### DATA SUPPLIED

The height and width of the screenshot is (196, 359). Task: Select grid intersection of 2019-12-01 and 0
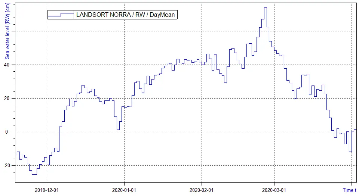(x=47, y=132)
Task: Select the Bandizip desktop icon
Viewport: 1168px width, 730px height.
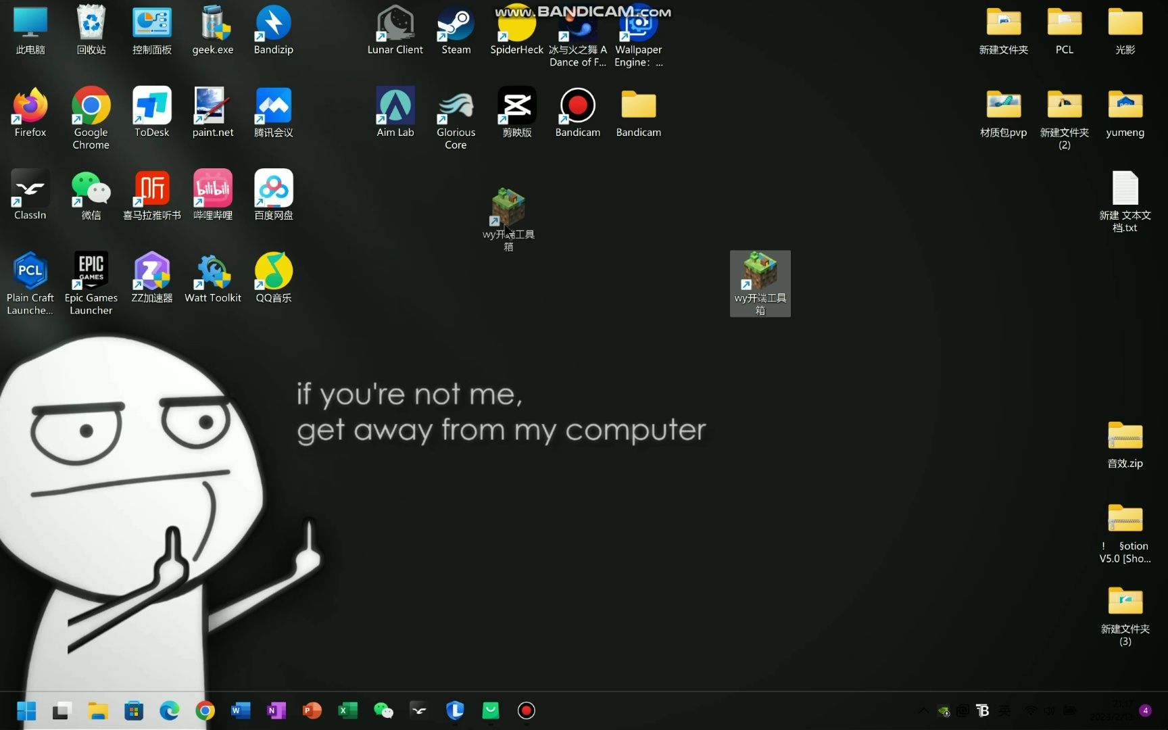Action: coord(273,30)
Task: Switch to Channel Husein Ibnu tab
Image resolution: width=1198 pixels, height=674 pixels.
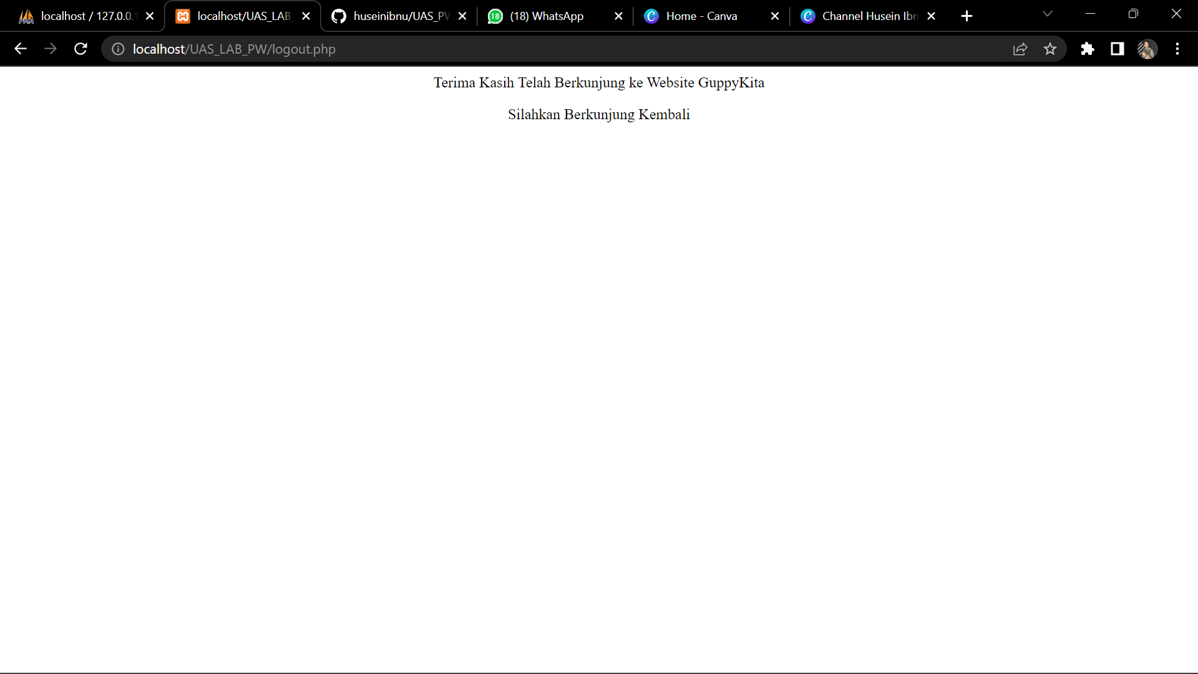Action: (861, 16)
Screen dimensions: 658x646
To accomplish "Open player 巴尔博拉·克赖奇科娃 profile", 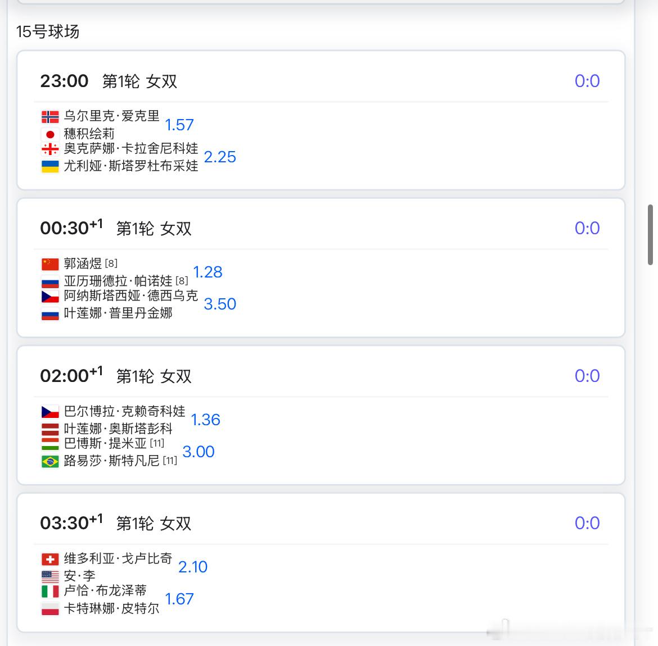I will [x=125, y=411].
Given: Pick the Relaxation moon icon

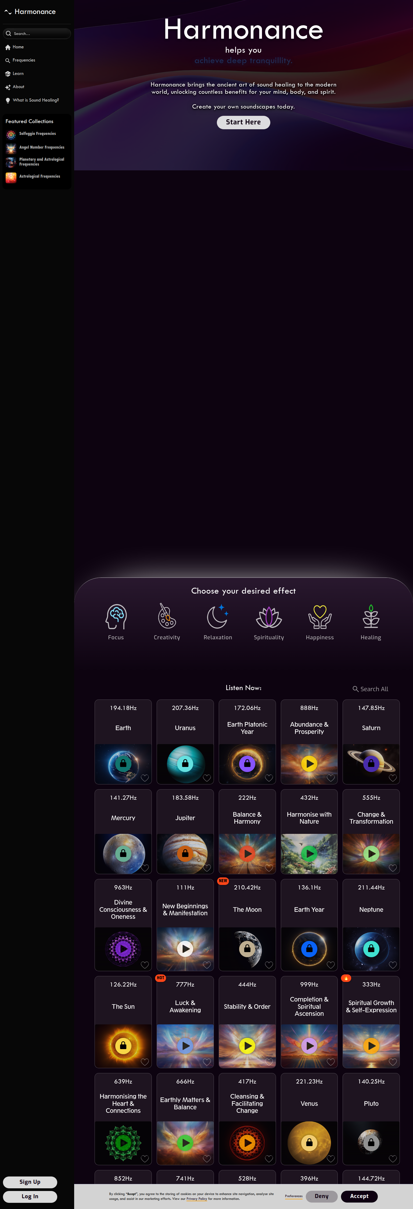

######

» GOAL OF THE EXERCISE: Update the stretch from the beginning of the rows through the line containing "Action: coord(273,30)", replacing "Select" with "Choose" and leaving everything else unchanged. Omit the pictures from your answer.

» REPLY:
The height and width of the screenshot is (196, 359). Task: Choose grid intersection of 2019-12-01 and 0
(x=47, y=132)
Task: Choose the Bandizip desktop icon
Viewport: 1168px width, 730px height.
Action: coord(273,30)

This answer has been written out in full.